Sven en sevdiği hikayelerin düşlerinde kayboladursun bir gün bu düşlerin gerçek bir maceranın başlatıcısı olacağını nereden bilebilirdi ki… Aynı zamanda pazara gitmeyi ve pazarın hem rengarenk hem de hayat dolu seslerini bir o kadar cazip bulan başkahramanımız bir gün yine pazara gittiği bir sırada tezgahlardan birinde önüne düşen karpuz ile hayal bile edemeyeceği bir maceraya atılıyor.
Çünkü bu karpuz sihirli! İçinde efendisinin sinirlenip hapsettiği bir Cin olan bu karpuza yardım edip Cin’i kurtarmak ise onun elinde. Ama yardım edeceği konu öyle kolay bir konu değil. Sinirli efendisi Cin’e dört tuhaf enstrüman bulup ona getirmesi görevi vermiş. Batı müziğinden alıştığımız flüt, arp, piyano gibi enstrümanlardan ziyade daha otantik seslere sahip bu enstrümanları bulmak içinse beraber yola çıkmaktan başka çareleri yok. Zira Cin tahmin edileceği üzere bunu tek başına yapabilecek durumda değil.
Bu haliyle bile kulağa büyüleyici gelmiyor mu? Peki bu yolculuk sırasında karşılarına hangi müzik aletleri ve müzisyenler çıkacak dersiniz? İşin büyüsünü kaçırmadan kısaca değinelim. İpek Yolu rotası üzerinde uzanacak bu yolculukta önce ikilinin akıl hocası Nasreddin Hoca onları ne yönden gidecekleri konusunda bilgilendirdikten sonra eşeğine ters binerek uzaklaşıyor. Bu başlangıcın ardından darbuka ve kudüm, ney, kanun ve son olarak da çeng ile tanışan Sven ve Cin hem bu enstrümanlara ve her birinin çıkardığı seslere hem de bunları çalanların ustalıklarına hayran kalıyor.
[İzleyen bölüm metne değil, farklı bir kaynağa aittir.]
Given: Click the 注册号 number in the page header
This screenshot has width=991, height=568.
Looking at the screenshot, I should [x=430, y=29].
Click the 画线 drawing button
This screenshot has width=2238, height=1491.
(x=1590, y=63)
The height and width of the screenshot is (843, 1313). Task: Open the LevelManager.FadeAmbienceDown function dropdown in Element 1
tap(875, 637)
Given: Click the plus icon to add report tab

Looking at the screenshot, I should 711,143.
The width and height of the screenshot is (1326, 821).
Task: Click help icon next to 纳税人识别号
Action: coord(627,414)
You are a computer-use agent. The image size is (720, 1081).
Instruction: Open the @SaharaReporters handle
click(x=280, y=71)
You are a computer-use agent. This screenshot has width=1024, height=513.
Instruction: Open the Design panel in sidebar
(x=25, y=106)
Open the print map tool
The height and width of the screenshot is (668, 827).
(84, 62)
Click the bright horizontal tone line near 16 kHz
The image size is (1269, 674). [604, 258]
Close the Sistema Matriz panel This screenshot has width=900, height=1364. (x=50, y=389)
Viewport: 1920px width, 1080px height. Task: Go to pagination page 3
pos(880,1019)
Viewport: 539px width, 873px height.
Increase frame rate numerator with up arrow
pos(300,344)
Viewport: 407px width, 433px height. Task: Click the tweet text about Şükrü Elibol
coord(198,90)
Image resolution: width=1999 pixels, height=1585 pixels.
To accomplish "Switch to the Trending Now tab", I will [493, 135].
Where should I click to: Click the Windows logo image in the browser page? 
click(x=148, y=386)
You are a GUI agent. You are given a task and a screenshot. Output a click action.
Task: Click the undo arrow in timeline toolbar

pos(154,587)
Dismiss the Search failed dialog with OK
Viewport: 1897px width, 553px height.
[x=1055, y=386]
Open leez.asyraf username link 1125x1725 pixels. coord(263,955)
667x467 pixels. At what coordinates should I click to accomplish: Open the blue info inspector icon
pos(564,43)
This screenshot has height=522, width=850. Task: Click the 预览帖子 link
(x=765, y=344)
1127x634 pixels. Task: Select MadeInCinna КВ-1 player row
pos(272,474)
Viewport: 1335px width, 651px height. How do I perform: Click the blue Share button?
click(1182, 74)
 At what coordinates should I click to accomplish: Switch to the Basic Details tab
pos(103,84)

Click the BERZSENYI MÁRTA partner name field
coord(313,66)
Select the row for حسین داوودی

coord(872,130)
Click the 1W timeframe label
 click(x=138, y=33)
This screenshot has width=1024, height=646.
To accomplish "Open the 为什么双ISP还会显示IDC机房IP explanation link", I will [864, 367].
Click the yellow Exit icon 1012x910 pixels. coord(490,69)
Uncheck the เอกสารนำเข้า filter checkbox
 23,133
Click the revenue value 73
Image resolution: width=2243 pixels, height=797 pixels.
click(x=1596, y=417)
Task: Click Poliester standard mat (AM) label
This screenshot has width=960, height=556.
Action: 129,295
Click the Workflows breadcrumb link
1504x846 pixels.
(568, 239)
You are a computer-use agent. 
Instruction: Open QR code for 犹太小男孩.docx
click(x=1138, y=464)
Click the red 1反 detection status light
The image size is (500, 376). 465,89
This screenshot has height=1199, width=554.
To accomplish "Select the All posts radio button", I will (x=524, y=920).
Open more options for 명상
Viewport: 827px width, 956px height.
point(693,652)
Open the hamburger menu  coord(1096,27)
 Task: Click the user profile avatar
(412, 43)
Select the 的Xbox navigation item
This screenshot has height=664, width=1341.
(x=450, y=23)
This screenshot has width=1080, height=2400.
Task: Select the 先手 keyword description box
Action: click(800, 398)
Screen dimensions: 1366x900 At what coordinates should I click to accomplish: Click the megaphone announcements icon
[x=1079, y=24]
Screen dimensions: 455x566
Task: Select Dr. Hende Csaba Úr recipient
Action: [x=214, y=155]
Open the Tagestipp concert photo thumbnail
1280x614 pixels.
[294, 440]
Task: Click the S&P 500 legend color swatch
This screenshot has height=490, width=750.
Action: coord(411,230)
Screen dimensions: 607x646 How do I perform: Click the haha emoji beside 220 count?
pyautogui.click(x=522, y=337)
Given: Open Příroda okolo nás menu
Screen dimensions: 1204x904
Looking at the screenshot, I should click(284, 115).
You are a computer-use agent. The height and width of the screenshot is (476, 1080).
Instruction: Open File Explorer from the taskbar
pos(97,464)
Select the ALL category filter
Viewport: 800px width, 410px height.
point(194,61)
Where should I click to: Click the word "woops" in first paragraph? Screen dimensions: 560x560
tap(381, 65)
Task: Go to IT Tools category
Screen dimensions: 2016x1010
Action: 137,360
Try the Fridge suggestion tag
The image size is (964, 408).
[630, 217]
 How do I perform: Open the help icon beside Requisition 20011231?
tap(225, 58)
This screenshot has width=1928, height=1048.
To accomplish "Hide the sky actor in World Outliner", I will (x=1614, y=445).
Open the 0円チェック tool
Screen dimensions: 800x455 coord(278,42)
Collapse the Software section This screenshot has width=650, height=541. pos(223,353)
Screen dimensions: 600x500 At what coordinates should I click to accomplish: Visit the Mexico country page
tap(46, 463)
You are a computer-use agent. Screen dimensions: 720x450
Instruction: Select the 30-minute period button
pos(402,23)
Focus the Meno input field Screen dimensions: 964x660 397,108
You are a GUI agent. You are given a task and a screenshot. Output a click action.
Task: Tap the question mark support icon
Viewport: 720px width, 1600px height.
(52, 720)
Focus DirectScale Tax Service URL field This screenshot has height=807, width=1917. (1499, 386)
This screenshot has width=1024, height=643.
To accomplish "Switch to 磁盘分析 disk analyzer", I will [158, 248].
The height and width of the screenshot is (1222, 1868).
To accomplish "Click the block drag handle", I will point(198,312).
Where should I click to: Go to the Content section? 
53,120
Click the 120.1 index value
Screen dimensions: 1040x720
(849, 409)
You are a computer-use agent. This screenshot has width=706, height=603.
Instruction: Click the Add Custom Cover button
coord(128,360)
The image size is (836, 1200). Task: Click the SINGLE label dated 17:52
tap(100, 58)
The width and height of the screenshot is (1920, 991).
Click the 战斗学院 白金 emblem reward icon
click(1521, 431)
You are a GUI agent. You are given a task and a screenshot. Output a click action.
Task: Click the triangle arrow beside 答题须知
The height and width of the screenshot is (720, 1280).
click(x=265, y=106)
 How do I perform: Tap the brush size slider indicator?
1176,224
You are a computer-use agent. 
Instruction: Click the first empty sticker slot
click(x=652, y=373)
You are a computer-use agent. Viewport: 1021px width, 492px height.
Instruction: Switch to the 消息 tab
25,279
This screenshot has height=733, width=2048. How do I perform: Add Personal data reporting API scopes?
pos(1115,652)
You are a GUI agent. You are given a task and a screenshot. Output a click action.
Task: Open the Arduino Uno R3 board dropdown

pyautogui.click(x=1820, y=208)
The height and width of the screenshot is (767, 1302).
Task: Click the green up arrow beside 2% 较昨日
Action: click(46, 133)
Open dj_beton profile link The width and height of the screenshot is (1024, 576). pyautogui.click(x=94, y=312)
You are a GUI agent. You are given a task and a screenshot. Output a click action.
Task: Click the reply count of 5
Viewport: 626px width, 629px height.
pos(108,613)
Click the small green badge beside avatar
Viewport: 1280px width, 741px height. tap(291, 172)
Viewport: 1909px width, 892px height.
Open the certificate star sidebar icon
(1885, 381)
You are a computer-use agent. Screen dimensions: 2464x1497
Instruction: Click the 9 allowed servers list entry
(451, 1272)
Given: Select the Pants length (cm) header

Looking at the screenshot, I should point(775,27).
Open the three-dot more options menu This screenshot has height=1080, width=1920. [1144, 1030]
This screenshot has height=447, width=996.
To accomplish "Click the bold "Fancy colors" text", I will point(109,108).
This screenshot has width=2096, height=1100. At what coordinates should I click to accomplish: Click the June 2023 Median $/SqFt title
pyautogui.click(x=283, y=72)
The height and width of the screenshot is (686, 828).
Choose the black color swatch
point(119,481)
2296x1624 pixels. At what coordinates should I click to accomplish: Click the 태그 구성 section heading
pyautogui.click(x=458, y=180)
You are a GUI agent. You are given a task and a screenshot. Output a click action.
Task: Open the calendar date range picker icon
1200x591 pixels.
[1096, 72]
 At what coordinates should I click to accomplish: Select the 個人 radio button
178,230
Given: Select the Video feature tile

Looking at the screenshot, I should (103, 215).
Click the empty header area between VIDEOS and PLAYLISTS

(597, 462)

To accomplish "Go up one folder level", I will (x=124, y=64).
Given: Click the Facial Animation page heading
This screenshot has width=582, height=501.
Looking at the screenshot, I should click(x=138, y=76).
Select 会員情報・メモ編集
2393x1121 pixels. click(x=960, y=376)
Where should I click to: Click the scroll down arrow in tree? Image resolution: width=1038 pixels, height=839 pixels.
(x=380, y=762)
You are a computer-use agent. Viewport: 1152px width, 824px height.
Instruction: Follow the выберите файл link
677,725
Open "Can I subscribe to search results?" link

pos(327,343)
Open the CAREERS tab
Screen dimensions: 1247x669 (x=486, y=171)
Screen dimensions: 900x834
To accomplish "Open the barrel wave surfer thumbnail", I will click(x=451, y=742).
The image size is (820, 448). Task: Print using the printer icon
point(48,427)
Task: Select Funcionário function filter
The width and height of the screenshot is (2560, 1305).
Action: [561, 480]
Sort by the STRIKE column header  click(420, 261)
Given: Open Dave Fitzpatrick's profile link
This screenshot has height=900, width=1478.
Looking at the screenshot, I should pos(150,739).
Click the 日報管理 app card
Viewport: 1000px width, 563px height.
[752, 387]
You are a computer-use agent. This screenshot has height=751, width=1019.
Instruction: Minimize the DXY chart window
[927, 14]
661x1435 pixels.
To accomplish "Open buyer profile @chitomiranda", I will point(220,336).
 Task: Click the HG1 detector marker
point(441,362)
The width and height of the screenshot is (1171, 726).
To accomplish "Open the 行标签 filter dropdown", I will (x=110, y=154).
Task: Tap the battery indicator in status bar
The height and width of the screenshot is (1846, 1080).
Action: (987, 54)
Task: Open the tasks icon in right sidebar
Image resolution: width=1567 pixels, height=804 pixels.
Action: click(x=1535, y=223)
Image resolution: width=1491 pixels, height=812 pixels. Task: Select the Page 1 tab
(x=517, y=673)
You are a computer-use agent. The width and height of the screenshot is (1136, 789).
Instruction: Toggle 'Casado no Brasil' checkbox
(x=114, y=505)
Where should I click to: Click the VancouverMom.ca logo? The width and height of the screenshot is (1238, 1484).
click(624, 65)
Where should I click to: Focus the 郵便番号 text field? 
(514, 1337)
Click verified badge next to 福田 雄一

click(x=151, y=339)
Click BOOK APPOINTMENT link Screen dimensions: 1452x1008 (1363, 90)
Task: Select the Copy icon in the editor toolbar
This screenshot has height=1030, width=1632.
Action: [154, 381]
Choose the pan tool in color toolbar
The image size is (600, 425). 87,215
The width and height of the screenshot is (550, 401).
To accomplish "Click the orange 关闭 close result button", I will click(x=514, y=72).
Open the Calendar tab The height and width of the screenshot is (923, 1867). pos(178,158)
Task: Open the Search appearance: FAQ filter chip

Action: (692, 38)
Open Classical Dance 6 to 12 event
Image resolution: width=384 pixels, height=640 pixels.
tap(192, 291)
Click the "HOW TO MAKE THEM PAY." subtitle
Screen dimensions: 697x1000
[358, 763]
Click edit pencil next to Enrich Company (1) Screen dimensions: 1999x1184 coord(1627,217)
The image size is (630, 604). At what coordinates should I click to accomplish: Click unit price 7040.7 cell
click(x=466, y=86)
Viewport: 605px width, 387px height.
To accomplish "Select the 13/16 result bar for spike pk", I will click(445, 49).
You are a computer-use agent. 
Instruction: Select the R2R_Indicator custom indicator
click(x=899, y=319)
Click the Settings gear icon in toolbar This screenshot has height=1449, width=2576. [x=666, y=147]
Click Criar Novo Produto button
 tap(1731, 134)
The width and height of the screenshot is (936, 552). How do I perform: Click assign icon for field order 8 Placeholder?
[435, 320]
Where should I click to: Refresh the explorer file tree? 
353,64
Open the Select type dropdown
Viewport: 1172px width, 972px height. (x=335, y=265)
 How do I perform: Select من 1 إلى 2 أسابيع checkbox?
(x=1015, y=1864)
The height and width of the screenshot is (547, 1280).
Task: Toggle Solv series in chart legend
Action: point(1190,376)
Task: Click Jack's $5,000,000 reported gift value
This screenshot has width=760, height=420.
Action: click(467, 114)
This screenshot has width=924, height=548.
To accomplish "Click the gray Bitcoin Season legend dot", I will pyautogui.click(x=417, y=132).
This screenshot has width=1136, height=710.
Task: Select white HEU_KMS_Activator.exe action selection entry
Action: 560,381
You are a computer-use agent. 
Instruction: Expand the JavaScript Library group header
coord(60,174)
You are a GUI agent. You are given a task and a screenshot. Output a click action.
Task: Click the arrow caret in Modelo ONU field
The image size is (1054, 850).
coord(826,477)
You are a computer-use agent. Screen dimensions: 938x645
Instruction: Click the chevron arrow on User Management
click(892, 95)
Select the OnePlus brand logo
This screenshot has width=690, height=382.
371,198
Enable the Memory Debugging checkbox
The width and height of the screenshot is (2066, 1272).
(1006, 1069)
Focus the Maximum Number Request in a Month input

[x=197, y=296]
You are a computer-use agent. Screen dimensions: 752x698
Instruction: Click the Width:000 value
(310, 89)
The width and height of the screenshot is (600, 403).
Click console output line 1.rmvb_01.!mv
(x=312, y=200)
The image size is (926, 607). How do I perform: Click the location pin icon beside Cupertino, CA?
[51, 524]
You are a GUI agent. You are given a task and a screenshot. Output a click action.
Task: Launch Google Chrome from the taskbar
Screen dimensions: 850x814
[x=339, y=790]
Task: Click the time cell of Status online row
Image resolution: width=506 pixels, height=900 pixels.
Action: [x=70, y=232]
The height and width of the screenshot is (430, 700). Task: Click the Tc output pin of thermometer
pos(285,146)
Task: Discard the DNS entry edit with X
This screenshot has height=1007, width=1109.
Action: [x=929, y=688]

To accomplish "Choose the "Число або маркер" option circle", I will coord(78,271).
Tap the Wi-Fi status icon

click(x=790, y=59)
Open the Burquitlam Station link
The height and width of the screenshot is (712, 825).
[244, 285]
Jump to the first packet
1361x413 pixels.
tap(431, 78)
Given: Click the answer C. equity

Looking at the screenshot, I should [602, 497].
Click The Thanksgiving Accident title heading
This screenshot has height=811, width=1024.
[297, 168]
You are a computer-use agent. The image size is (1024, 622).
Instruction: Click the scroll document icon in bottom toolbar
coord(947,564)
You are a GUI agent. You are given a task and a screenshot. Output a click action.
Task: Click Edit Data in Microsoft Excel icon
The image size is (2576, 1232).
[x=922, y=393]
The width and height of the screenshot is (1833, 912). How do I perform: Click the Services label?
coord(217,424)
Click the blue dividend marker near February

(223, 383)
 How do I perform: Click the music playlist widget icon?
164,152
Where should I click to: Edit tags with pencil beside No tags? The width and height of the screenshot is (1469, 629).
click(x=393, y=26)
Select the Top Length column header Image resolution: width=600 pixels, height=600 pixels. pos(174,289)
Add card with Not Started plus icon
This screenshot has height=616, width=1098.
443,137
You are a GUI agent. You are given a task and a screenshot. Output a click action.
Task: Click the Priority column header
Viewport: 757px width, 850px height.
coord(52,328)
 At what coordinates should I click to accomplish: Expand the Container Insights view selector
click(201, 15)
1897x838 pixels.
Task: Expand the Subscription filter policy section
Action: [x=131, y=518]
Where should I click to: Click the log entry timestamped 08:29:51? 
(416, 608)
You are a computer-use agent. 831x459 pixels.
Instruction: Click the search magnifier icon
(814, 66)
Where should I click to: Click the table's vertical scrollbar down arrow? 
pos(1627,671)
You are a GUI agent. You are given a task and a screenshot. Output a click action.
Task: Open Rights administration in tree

Yazının başında değindiğimiz Griffiths’in diğer yoldaşları işte bu enstrümanların hepsinin bugün yaşayan üstatları aynı zamanda. Vurmalılarda Burhan Öçal, neyde Murat Çakmaz, kanunda Serkan Kaynarcalı, çengde Xu Fengxia’nın birer masal kahramanı olarak karşımıza çıkması sihirle dolu kitabın en büyük sürprizi. Bundan sonrası nasıl oluyor kısmını ise kitaba bırakalım.